I believe that the alarms that that ideal creates in liberals would be hushed if the details of this particular transformation are properly appreciated, but once that is done, it would not amount to an internal improvement within liberalism but a transcending of it and its theoretical limitations.  Though, as I said, I cannot expound all this here, I do want to say just a little bit about what exactly causes those alarms about positive liberty to go off in the liberal mind, so as to explore further what the doctrine’s limitations are.

What is the source of this abiding funk on the part of liberalism regarding what Berlin called ‘positive’ liberty? Notions of positive liberty are basically committed to freedom as a form of self-realization in which one is emancipated in some sense by the flowering of what one’s self or identity really, and more deeply, is than often appears on the surface.  Both Marx and Gandhi described this as a form of emancipation through an overcoming of alienation from oneself and from others in a social formation – in Marx’s case the focus was on conditions of labour in the modernity that capitalism had ushered in as the particular source of the alienation to be overcome, whereas Gandhi, though he also focused on the harms of modernity, spoke of alienation in much more general terms as owing to the centrality that had been given in the modern period to a scientific and intellectualizing relation to the social world, an oligarchy of ‘expertise’, as he put it, and he sought to overcome it not through a socialist revolutionary transformation but by a sense of practical  engagement through the habits and dignity of quotidian work in an unself-consciously cooperative ethos , and through acts, often self-sacrificing acts, of moral exemplarity.   But for both Marx and Gandhi such an overcoming would result in a form of a form of freedom in the positive sense, a flowering of a deeper self that was not always immediately available to one’s conscious understanding of oneself, at least not until its release as a result of this emancipation via the achievement of this ideal of an unalienated life.
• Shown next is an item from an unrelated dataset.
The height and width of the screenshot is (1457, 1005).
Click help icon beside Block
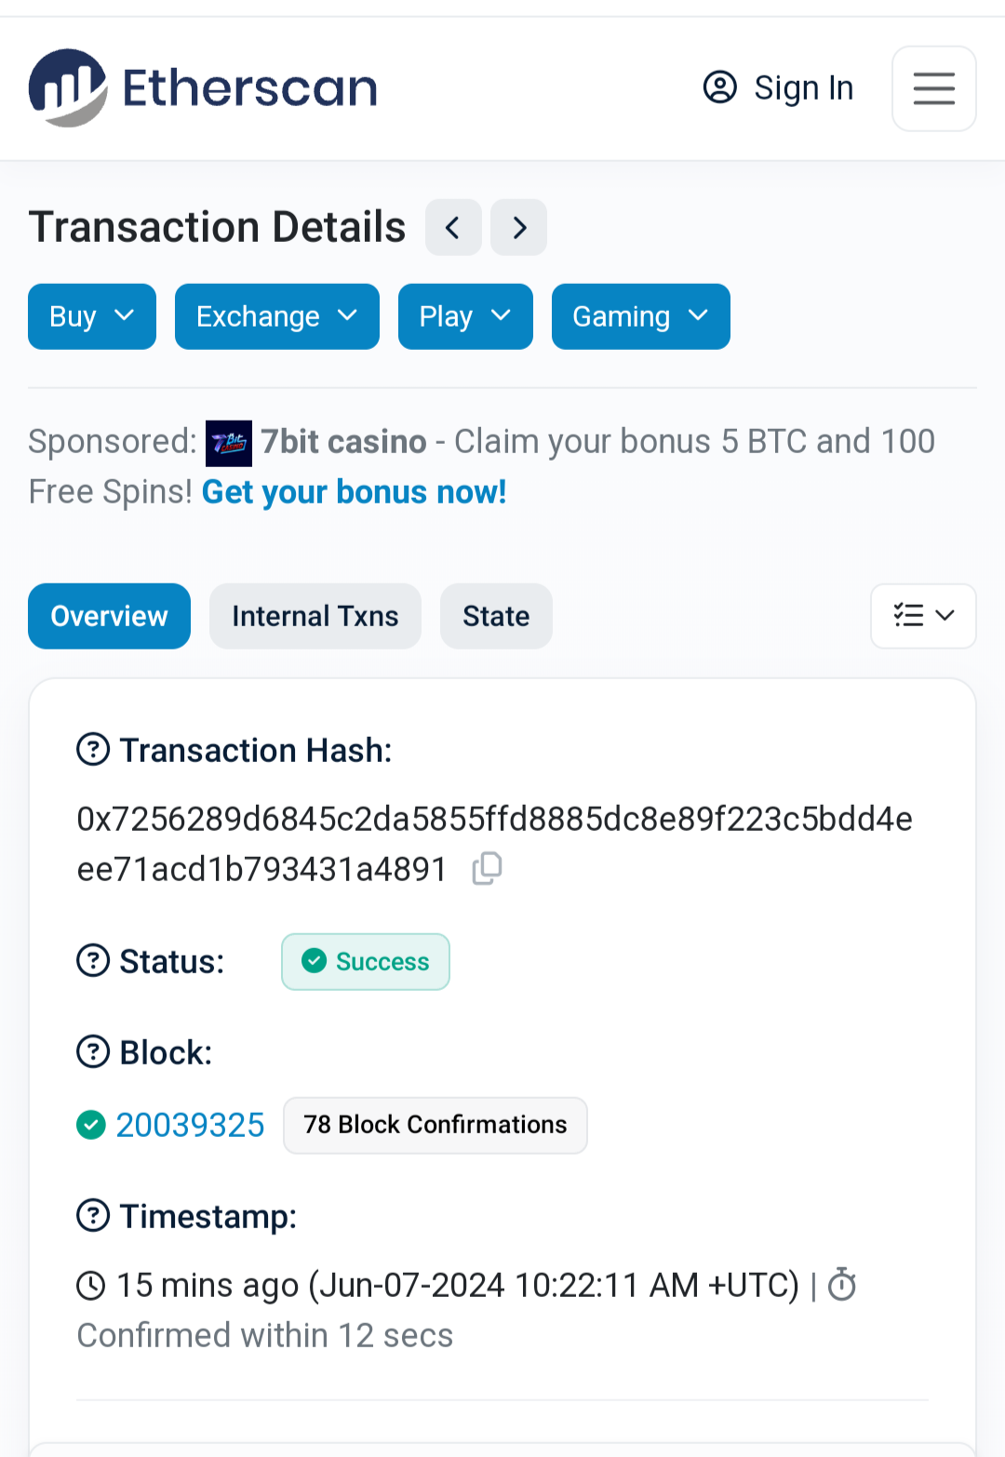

The anxiety that such a conception of freedom generates in liberalism is that it presupposes a conception of a self or an identity that we may not even be aware of.  Isaiah Berlin, in his essay is particularly fearful of this idea as it surfaces in Bolshevism.  As Berlin sees it, the idea has it that you are something you don’t even know you are until a Leninist vanguard, who alone knows the forward march of history, reveals your true self to you by peeling away the layers of false consciousness that protected you from knowing it.  That is, it reveals your true consciousness that is given to you objectively (even if you are not aware of it) simply by the class to which you belong in the particular period of history you are born in. Basically, it is an anxiety about objectivity.   Your subjectivity is being passed off as an objectivity by those who claim to know something you don’t (a theory of history) and therefore know something you are that you don’t yourself know.   In other words, in the name of liberty or freedom, you are being deprived of your own agency in the subjective sense.  The cliché in Rousseau’s unblushingly paradoxical slogan: ‘forcing you to be free’ is invoked as a mantra to express this anxiety.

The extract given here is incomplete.